-- Dataset entries --
►
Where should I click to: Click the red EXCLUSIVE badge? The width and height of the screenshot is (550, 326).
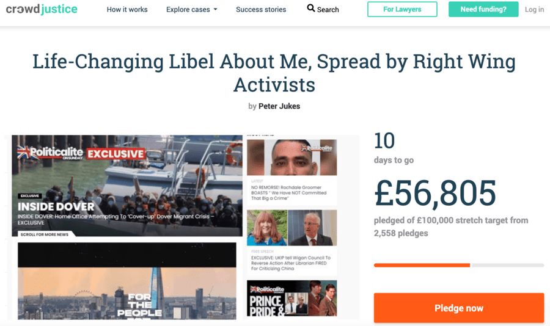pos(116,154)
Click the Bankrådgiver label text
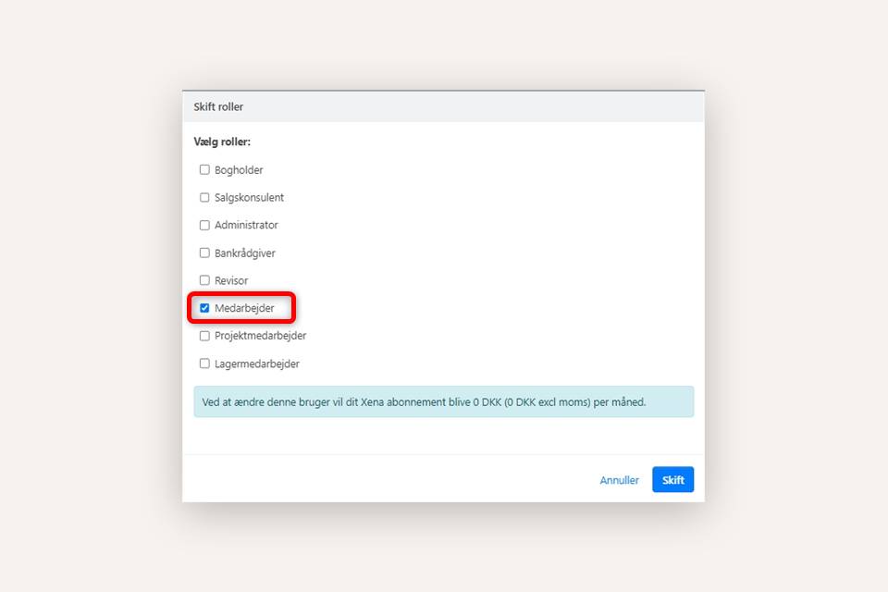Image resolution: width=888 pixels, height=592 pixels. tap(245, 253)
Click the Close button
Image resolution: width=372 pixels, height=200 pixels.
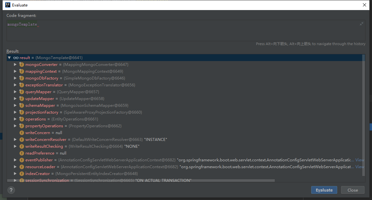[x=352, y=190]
◄
-- EXERCISE AIM --
Give an exact copy of the line containing "Image resolution: width=372" and every line after it through the end of the entries. Pictures are to be dropped.

-- YOUR RESPONSE --
Image resolution: width=372 pixels, height=200 pixels.
[x=352, y=190]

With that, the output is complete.